DOCUMENT PASSAGE.
By David Bull
April 15 - (The Insurer) - Travelers gets the first-quarter U.S. P&C earnings season underway for carriers on Wednesday and Marsh McLennan opens broker reporting on Thursday, with the potential fallout from ongoing tariff-related developments set to dominate analyst calls along with the topics of casualty, cats – including the Los Angeles wildfires – and pricing trends.
The trade war triggered by the Trump administration and resulting financial markets volatility have driven headlines in recent weeks. The potential ramifications for the insurance industry are continuing to be assessed.
With the situation developing daily, management of carriers and brokers are unlikely to commit to a definitive read on the financial implications of shifting tariff policies.
They will expect to be probed by analysts on earnings calls, however, for insights on the potential direct impact on claims and loss costs, given the expected inflationary impact, as well as the resilience of the sector to the heightened threat of recession.
In a note previewing the earnings season, Citizens JMP Securities analyst Matt Carletti said: “We expect 1Q25 results to be highlighted by catastrophe losses (notably LA Wildfires, but also other large risk losses) and ongoing concerns around casualty loss reserves, while tariff uncertainty and the possible impact on inflation will likely also be of key focus for investors.”
Carletti suggested investors focus on “quality companies with exposure to tailwinds” as he pointed to macroeconomic headwinds including interest rate uncertainty and continued inflationary conditions.
He said inflationary conditions are sustained in certain casualty lines, “but now more in focus in property lines given tariff uncertainty."
“We recommend that investors focus on companies that have strong balance sheets (persistent inflation will likely continue to cause investors concern surrounding some companies’ casualty loss reserves, despite recent reserve additions) with EPS streams that are leveraged to both underwriting results (amidst generally strong market conditions) and investment income (those with longer-duration portfolios will benefit longer from recent interest rate rises as/if rates decline),” Carletti added.
Wells Fargo analyst Elyse Greenspan suggested that for non-life insurers there will be a focus on reserves, margins, pricing and the impact of tariffs.
“Non-life insurers will see results impacted by high cat losses, due to CA fires. We expect a focus to be on color on pricing, reserves (especially for long-tail lines), any change in capital return philosophies, and expected impact from tariffs (25% auto tariffs were not rolled back for 90 days like reciprocal tariffs),” she said.

GIVEN DATA.
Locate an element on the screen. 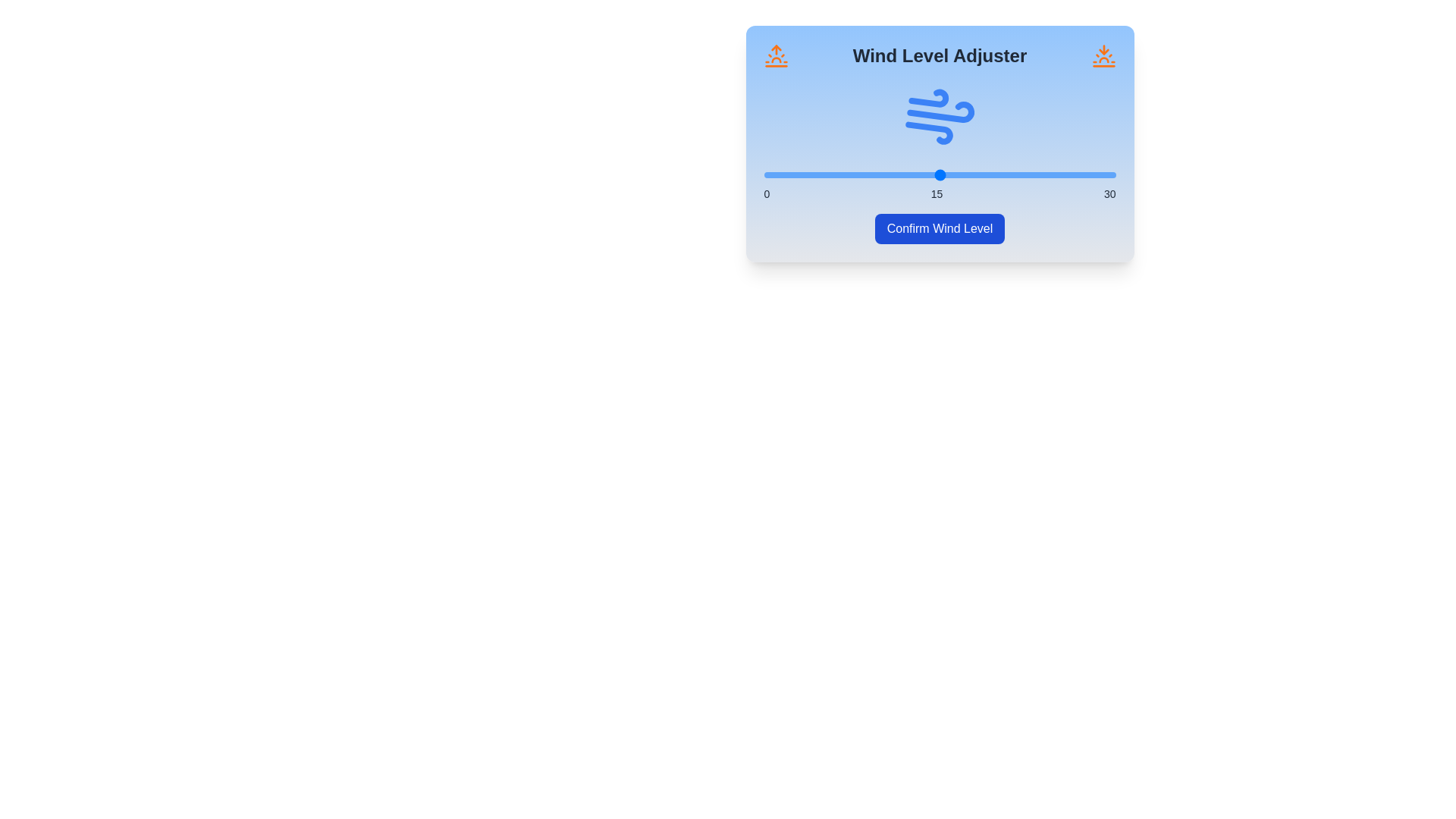 The height and width of the screenshot is (819, 1456). the wind level to 6 by moving the slider is located at coordinates (833, 174).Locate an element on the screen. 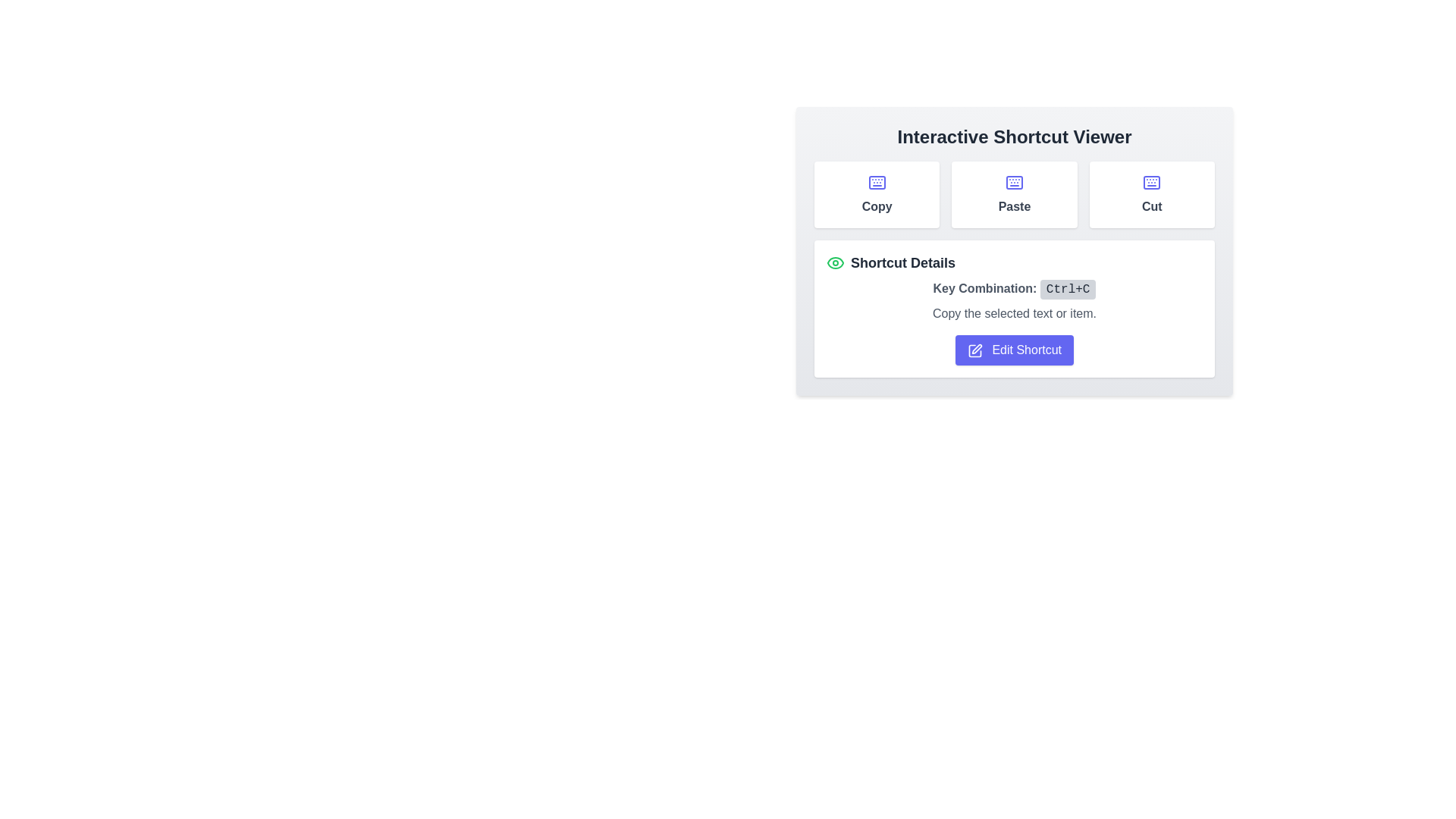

TASK TO COMPLETE. Copy everything in the insurance earnings article from "The trade war" down to "to be assessed.", word for word.

FINAL RESULT.
The trade war triggered by the Trump administration and resulting financial markets volatility have driven headlines in recent weeks. The potential ramifications for the insurance industry are continuing to be assessed.